El hijo de don José, que vacilaba entre ir y no ir a avisar a los armados

realistas, se asustó y echó a correr hasta la caserna, donde siempre había una guardia, y también avisó al Alcalde de lo que ocurría.

Menos de media hora después, tres realistas armados acudieron al lugar donde la cencerrada adquiría su mayor algidez en aquellos momentos y en donde ya se apelaba al insulto y a la obscenidad como armas, y a la fuerza bruta como ariete presto a derribar obstáculos de puertas y ventanas.

En el primer instante, la presencia de los elementos armados pareció calmar o atemorizar el vecindario congregado en masa, pero alguien pensó que también la autoridad y sus representantes eran vulnerables y débiles ante la desaforada e incontenible multitud desatando sus atávicas y forzosas sujeciones.

Los tres realistas, colocados estratégicamente en la plazuela, ya apuntaban sus armas hacia la muchedumbre, que no se callaba ni se detenía Hubo un momento en que lo trágico pendía de un hilo tan delgado, que se mascaba y palpaba en el aire el horror de una salvajada luctuosa.

Y el pueblo avanzó, y los voluntarios realistas retrocedieron unos pasos, pero siempre apuntando, apuntando...

Y cuando parecía ya irremediable la tragedia, se hizo la luz y el casi milagro. De verdad que alguien -quizás la Virgen de Loreto, patrona de la población- se puso de parte de la sensatez sin que nadie ni nada sufriera menoscabo.

Sucedió que el Alcalde, que acudió a la llamada del hijo del escribano, y que además de Alcalde era como una especie de cabo del voluntariado realista, se puso de parte del pueblo llevando en ristre un viejo tambor al que hacía redoblar con inusitada fuerza. Y se colocó frente a la tropilla armada como invitándoles a retirarse...

Los tres voluntarios se retiraron en orden y silenciosos hacia su cuartelillo.

Aquello, que sucedió en escasísimos minutos, calmó los exacerbados ánimos. El Alcalde pidió silencio y habló seguidamente el pueblo con amistad, comprensión y sinceridad, aconsejando siguiese la cencerrada como costumbre popular que era, rogando no se causase el menor daño a nadie. Lo que pareció acabar en tragedia terminó en juerguecilla organizada que, poco a poco, fue desintegrándose a medida que el sueño, el cansancio y la cordura

iban imperando.
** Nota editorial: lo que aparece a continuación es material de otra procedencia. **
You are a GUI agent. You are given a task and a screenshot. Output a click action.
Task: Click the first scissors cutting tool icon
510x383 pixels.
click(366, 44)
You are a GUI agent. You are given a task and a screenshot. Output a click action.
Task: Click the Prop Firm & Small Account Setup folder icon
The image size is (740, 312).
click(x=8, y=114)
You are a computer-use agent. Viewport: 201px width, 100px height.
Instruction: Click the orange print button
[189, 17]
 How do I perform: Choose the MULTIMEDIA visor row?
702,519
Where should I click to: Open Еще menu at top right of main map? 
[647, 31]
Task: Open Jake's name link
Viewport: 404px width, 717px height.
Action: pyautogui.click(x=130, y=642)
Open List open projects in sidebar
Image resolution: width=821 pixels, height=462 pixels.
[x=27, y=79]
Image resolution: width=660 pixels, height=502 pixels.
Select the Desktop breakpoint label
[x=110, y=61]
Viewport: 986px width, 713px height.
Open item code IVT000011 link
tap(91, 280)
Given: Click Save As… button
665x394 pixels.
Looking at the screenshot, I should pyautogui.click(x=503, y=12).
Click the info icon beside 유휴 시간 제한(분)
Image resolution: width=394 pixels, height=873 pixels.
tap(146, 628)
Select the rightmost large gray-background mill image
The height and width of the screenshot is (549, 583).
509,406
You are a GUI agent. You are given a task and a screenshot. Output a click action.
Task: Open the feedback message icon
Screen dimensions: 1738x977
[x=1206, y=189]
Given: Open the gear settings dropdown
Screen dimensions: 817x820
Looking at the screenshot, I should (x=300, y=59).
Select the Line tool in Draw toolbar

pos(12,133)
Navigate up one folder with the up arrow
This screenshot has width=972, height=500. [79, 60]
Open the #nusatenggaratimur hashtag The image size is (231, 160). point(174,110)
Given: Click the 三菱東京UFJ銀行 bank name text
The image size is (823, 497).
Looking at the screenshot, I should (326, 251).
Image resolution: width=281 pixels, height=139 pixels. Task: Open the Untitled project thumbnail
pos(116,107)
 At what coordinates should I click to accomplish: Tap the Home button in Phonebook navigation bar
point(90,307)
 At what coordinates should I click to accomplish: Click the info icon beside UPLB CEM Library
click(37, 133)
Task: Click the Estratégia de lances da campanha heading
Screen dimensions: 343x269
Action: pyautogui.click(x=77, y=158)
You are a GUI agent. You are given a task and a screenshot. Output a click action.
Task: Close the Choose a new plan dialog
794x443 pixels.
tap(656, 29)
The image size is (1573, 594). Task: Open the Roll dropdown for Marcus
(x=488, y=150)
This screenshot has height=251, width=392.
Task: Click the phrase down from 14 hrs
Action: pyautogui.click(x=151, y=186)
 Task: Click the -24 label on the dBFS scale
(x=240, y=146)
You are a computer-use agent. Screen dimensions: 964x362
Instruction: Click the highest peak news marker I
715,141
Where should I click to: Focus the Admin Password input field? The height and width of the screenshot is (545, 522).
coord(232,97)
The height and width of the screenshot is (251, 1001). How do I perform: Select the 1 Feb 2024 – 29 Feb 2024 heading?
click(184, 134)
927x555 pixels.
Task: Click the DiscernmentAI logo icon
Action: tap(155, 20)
Todo terminó hacia las dos de la madrugada. El pueblo respíró profundamente... y los novensanos también.

Cada cuál se reintegró a su casa comentando en familia o en grupillos, más tranquilamente los hechos, lo que sucedió y lo que pudo suceder.

El Alcalde ofreció dos velas a la Virgen y una misa que cumplió religiosamente, por haber conseguido la paz aquella noche.

Y nadie crea que después, en el transcurso de la vida y los años de convivencia en el pueblo con el matrimonio de don José y la Irene, hubo represalias, enemistad o desprecio. Nada de eso; aquello acabó, gracias a Dios, sin consecuencias funestas. Y nadie reprochó al matrimonio el haber sido la causa del famoso alboroto cencerril... También es verdad que el nuevo matrimonio se comportó ejemplarmente como buenos y serviciales vecinos.

Alguna cencerrada hubo después, en parecidas circunstancias y con el mismo desenlace tras algunas discordias. Pero las más de las veces empezaba y terminaba con buen humor, aceptando todos las reglas del juego y la costumbre simplemente con la naturalidad y el desenfado de lo habitual en estos casos.

Poco a poco, la civilización ha ido arrinconando esta casi tradicional costumbre, que ya se ha caído de puro vieja y sin soporte moral para per­petuarse. Pero su recuerdo ahí queda.